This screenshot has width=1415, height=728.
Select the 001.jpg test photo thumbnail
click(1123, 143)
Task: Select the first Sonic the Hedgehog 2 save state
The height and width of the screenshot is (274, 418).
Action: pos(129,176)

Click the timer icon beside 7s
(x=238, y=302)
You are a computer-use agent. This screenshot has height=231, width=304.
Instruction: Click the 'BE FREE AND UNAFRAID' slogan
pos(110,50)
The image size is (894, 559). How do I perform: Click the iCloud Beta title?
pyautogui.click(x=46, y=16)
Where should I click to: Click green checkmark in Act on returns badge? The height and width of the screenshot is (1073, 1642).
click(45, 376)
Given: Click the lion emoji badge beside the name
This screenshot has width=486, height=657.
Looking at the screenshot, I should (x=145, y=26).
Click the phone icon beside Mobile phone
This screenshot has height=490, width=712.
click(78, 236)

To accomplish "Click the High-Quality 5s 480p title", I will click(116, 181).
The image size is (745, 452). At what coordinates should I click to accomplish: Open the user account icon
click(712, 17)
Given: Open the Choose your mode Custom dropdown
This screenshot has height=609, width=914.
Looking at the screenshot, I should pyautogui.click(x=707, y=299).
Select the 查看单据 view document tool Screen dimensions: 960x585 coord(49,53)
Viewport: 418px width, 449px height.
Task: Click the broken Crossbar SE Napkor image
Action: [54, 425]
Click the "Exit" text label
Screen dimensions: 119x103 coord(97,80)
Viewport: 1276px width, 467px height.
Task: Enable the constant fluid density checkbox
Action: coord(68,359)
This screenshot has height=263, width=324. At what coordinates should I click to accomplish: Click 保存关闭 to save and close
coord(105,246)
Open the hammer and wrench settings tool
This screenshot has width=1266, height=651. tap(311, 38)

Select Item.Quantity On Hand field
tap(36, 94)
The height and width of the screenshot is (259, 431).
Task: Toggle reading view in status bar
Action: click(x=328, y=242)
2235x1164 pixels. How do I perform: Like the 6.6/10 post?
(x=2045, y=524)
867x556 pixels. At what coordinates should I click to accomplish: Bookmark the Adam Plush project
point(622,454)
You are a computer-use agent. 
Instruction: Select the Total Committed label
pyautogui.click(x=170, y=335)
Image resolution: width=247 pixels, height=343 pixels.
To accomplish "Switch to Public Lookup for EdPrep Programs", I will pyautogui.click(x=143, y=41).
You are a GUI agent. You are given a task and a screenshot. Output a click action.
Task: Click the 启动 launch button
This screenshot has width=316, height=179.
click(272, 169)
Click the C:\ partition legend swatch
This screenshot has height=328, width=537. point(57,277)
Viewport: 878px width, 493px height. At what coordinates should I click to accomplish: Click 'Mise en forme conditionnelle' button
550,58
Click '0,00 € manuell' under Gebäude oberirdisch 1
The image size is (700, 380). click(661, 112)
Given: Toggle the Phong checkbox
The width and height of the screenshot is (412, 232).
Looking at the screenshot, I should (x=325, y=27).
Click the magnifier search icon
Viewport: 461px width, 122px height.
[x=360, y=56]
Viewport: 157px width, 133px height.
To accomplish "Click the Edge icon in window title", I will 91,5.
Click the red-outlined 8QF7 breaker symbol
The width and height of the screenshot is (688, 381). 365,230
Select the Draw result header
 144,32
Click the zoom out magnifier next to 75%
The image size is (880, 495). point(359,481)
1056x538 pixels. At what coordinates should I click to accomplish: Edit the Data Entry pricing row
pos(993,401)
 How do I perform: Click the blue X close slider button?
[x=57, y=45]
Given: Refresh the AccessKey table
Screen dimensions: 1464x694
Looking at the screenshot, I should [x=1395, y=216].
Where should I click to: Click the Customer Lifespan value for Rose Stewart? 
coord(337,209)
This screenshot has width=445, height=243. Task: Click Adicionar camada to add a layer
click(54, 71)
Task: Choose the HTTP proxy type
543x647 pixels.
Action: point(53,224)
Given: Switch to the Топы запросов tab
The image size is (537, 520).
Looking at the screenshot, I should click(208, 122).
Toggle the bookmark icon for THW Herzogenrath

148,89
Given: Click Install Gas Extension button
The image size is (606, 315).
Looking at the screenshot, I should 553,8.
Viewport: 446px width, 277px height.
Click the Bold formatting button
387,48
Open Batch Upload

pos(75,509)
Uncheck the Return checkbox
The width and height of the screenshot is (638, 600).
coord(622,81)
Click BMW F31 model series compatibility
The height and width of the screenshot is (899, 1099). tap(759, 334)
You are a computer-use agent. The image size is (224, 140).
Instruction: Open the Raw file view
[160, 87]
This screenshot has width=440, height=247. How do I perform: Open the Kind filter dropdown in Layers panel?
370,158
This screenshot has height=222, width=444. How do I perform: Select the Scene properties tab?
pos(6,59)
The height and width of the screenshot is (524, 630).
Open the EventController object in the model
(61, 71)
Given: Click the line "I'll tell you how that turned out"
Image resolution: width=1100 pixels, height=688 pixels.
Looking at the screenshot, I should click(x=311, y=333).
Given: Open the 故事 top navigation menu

────────────────

Repeat every line of the material exactly.

This screenshot has width=1415, height=728.
Select the 001.jpg test photo thumbnail
click(1123, 143)
Task: Select the first Sonic the Hedgehog 2 save state
The height and width of the screenshot is (274, 418).
Action: pos(129,176)

Click the timer icon beside 7s
(x=238, y=302)
You are a computer-use agent. This screenshot has height=231, width=304.
Instruction: Click the 'BE FREE AND UNAFRAID' slogan
pos(110,50)
The image size is (894, 559). How do I perform: Click the iCloud Beta title?
pyautogui.click(x=46, y=16)
Where should I click to: Click green checkmark in Act on returns badge? The height and width of the screenshot is (1073, 1642).
click(45, 376)
Given: Click the lion emoji badge beside the name
This screenshot has width=486, height=657.
Looking at the screenshot, I should (x=145, y=26).
Click the phone icon beside Mobile phone
This screenshot has height=490, width=712.
click(78, 236)

To accomplish "Click the High-Quality 5s 480p title", I will click(116, 181).
The image size is (745, 452). At what coordinates should I click to accomplish: Open the user account icon
click(712, 17)
Given: Open the Choose your mode Custom dropdown
This screenshot has height=609, width=914.
Looking at the screenshot, I should pyautogui.click(x=707, y=299).
Select the 查看单据 view document tool Screen dimensions: 960x585 coord(49,53)
Viewport: 418px width, 449px height.
Task: Click the broken Crossbar SE Napkor image
Action: [54, 425]
Click the "Exit" text label
Screen dimensions: 119x103 coord(97,80)
Viewport: 1276px width, 467px height.
Task: Enable the constant fluid density checkbox
Action: coord(68,359)
This screenshot has height=263, width=324. At what coordinates should I click to accomplish: Click 保存关闭 to save and close
coord(105,246)
Open the hammer and wrench settings tool
This screenshot has width=1266, height=651. tap(311, 38)

Select Item.Quantity On Hand field
tap(36, 94)
The height and width of the screenshot is (259, 431).
Task: Toggle reading view in status bar
Action: click(x=328, y=242)
2235x1164 pixels. How do I perform: Like the 6.6/10 post?
(x=2045, y=524)
867x556 pixels. At what coordinates should I click to accomplish: Bookmark the Adam Plush project
point(622,454)
You are a computer-use agent. 
Instruction: Select the Total Committed label
pyautogui.click(x=170, y=335)
Image resolution: width=247 pixels, height=343 pixels.
To accomplish "Switch to Public Lookup for EdPrep Programs", I will pyautogui.click(x=143, y=41).
You are a GUI agent. You are given a task and a screenshot. Output a click action.
Task: Click the 启动 launch button
This screenshot has width=316, height=179.
click(272, 169)
Click the C:\ partition legend swatch
This screenshot has height=328, width=537. point(57,277)
Viewport: 878px width, 493px height. At what coordinates should I click to accomplish: Click 'Mise en forme conditionnelle' button
550,58
Click '0,00 € manuell' under Gebäude oberirdisch 1
The image size is (700, 380). click(661, 112)
Given: Toggle the Phong checkbox
The width and height of the screenshot is (412, 232).
Looking at the screenshot, I should (x=325, y=27).
Click the magnifier search icon
Viewport: 461px width, 122px height.
[x=360, y=56]
Viewport: 157px width, 133px height.
To accomplish "Click the Edge icon in window title", I will 91,5.
Click the red-outlined 8QF7 breaker symbol
The width and height of the screenshot is (688, 381). 365,230
Select the Draw result header
 144,32
Click the zoom out magnifier next to 75%
The image size is (880, 495). point(359,481)
1056x538 pixels. At what coordinates should I click to accomplish: Edit the Data Entry pricing row
pos(993,401)
 How do I perform: Click the blue X close slider button?
[x=57, y=45]
Given: Refresh the AccessKey table
Screen dimensions: 1464x694
Looking at the screenshot, I should [x=1395, y=216].
Where should I click to: Click the Customer Lifespan value for Rose Stewart? 
coord(337,209)
This screenshot has width=445, height=243. Task: Click Adicionar camada to add a layer
click(54, 71)
Task: Choose the HTTP proxy type
543x647 pixels.
Action: point(53,224)
Given: Switch to the Топы запросов tab
The image size is (537, 520).
Looking at the screenshot, I should click(208, 122).
Toggle the bookmark icon for THW Herzogenrath

148,89
Given: Click Install Gas Extension button
The image size is (606, 315).
Looking at the screenshot, I should 553,8.
Viewport: 446px width, 277px height.
Click the Bold formatting button
387,48
Open Batch Upload

pos(75,509)
Uncheck the Return checkbox
The width and height of the screenshot is (638, 600).
coord(622,81)
Click BMW F31 model series compatibility
The height and width of the screenshot is (899, 1099). tap(759, 334)
You are a computer-use agent. The image size is (224, 140).
Instruction: Open the Raw file view
[160, 87]
This screenshot has width=440, height=247. How do I perform: Open the Kind filter dropdown in Layers panel?
370,158
This screenshot has height=222, width=444. How do I perform: Select the Scene properties tab?
pos(6,59)
The height and width of the screenshot is (524, 630).
Open the EventController object in the model
(61, 71)
Given: Click the line "I'll tell you how that turned out"
Image resolution: width=1100 pixels, height=688 pixels.
Looking at the screenshot, I should click(x=311, y=333).
Given: Open the 故事 top navigation menu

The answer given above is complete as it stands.